A verbatim copy of the listing is needed; pictures are to be left out.
....................
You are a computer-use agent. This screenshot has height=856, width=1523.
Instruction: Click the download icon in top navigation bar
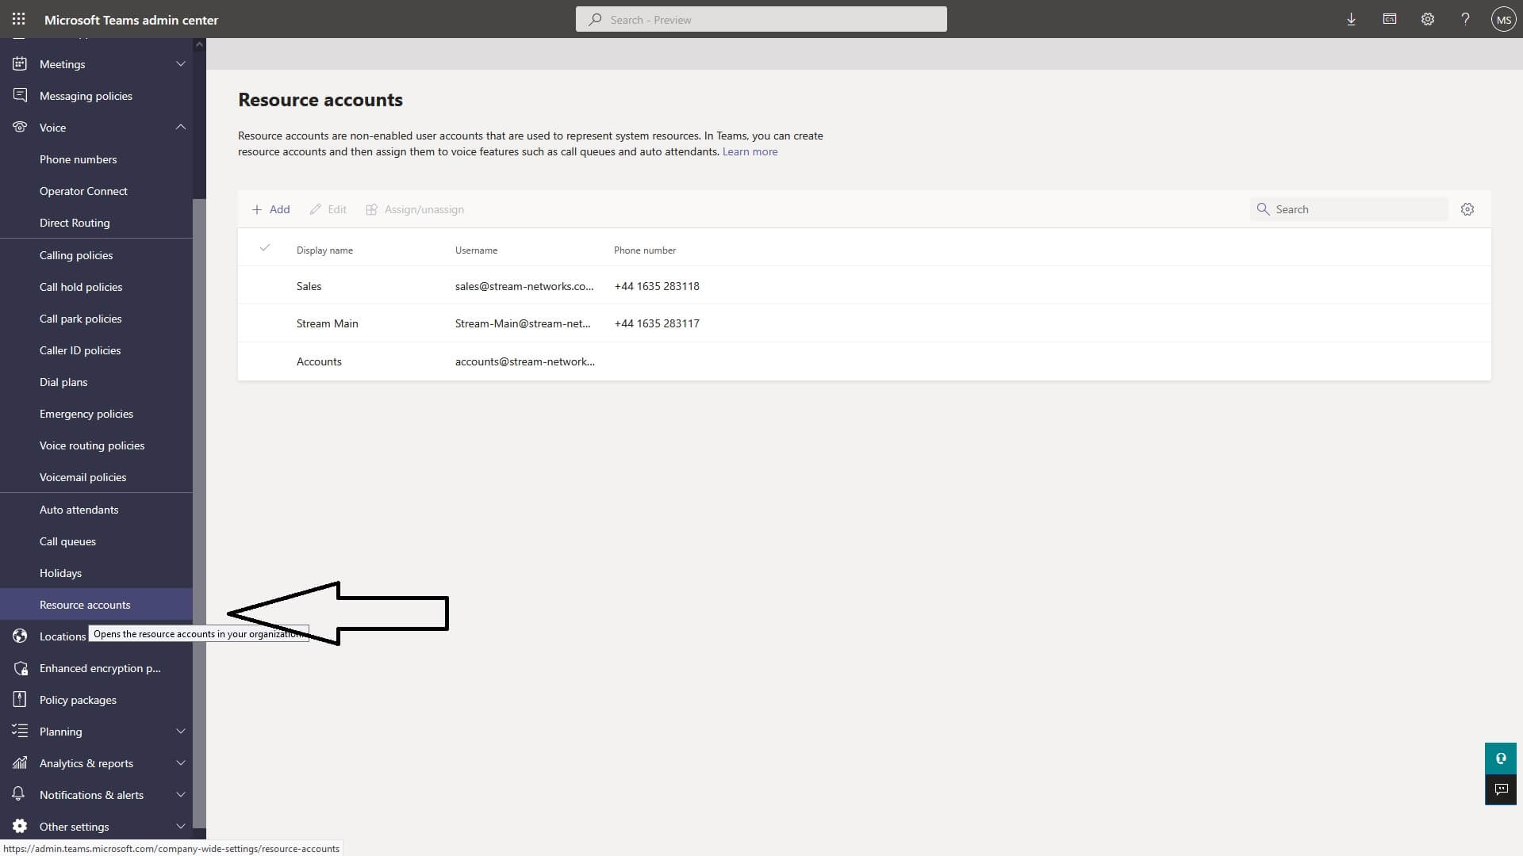pos(1352,19)
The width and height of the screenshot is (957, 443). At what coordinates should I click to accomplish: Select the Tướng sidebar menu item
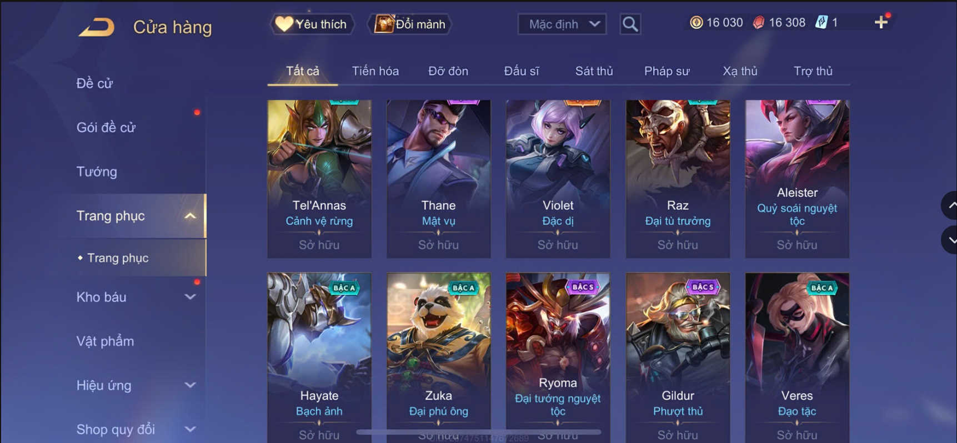click(x=97, y=172)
....................
EXERCISE RESPONSE
You are a computer-use agent. This screenshot has height=856, width=1523.
Instruction: Click the download icon in top navigation bar
pos(1352,19)
The width and height of the screenshot is (957, 443). At what coordinates should I click to accomplish: Select the Tướng sidebar menu item
click(x=97, y=172)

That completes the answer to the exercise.